La céramique comprend 2 phases principales: l’une où prédomine une
céramique monochrome, apparentée au Micénien de Grèce continentale,
l’autre où la vogue est aux décors en peinture mate.
Un certain nombre de sites occupés précédemment sont abandonnés, et
un regroupement de la population s’opére. Les habitats deviennent de
véritables villes, comme Phylakopi à Mélos et Haghia Irini à
Kéos, et ils sont, en outre, souvent fortifiés. Les maisons, qui peuvent être
entièrement en pierre, sont tantôt petites et composées d’une à trois pièces,
tantôt complexes et plus vastes.
Les morts continuent d’être enterrés, hors de la zone habitée, dans de véritables
cimetières.
Les tombes en fosse sont les plus fréquentes, mais les tombes maçonnées
et les tombes à ciste sont toujours bien représentées et l’on
construit parfois une plate-forme dallée près de la tombe.
Le mobilier des tombes reflète une production artisanale et une prospérité
accrues.
L’emploi du tour de potier se généralise au Bronze moyen pour la poterie fine. Sur les vases, multiplication des «marques de potier», dont l’interprétation reste incertaine, mais qui jouent sûrement un rôle dans le contrôle de l’activité économique.
À côté du cuivre natif et du cuivre à l’arsenic, dont l’emploi se maintient, on commence à produire du bronze véritable, sans que l’on puisse déterminer d’où provient l’étain. Mais la panoplie des objets fabriqués – armes, outils, bijoux, etc. – ne subit que des changements ponctuels et l’artisanat reste local,
Les échanges connaissent un accroissement notable et des îles comme Théra,
Mélos et Kéos semblent y prendre une part active.
Les relations avec le continent sont attestées par la présence de poterie
cycladique en Attique et dans le nord-est du Péloponnèse, par celle de céramique
minyenne dans les îles et par l’utilisation des minerais du Laurion. Mais
le rôle joué par la Crète ne cesse de croître et les îles semblent servir
d’intermédiaires dans la diffusion des produits crétois sur le continent.
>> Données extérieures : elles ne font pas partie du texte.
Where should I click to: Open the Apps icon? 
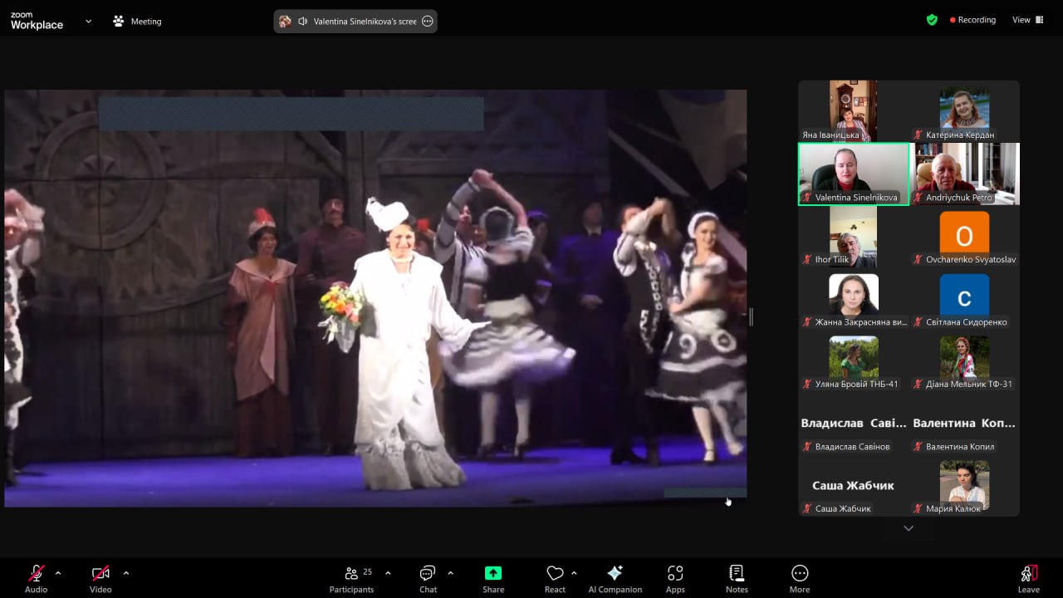[675, 578]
Au Bronze moyen c'est l'apogée de la civilisation
Crétoise avec les premiers palais de Cnossos, Malia ,
Phaistos qui apparaissent vers le tout début du IIe millénaire.
Détruits brutalement, parfois à plusieurs reprises comme celui de Phaistos,
ils ont été, après 1700, recouverts par les seconds palais, et leur plan d’ensemble
reste ignoré: ils possédaient tous, dès cette époque, la grande cour centrale
(22 x 50 m à Malia) rectangulaire avec une table d'offrande (ou une fosse
sacrificielle) au centre, propre aux palais minoens, entourée de pièces d'habitat,
d'apparats, de stockages, d'archives et une salle du trône centrale sur le
coté Ouest. Un escalier permettait de monter à l'étage. Une nécropole jouxte
le palais.
L’apparition de ces palais correspond à l’instauration d’un nouveau système
politique et social. De véritables villes, succédant aux communautés proto-urbaines
de l’époque précédente, entourent les palais; ailleurs, les sites d’habitat
se multiplient, et le développement rapide d’agglomérations secondaires est
particulièrement net.
De nouveaux lieux de culte apparaissent: à côté de sanctuaires palatiaux ou urbains, des «sanctuaires de sommet», aménagés au sommet de collines ou de montagnes, particulièrement nombreux dans la Crète de l’Est, ont livré de très nombreuses figurines humaines ou animales et des ex-voto de guérison, comme à Petsofa près de Palaikastro.
Objets et symboles cultuels se multiplient dans les différents lieux de culte (doubles haches, cornes de consécration). Les sépultures individuelles, inhumations dans des jarres ou dans des sarcophages en argile, font leur apparition dans les nécropoles.
Développement d’une administration complexe qui met en œuvre des méthodes de contrôle économique analogues à celles du Proche-Orient.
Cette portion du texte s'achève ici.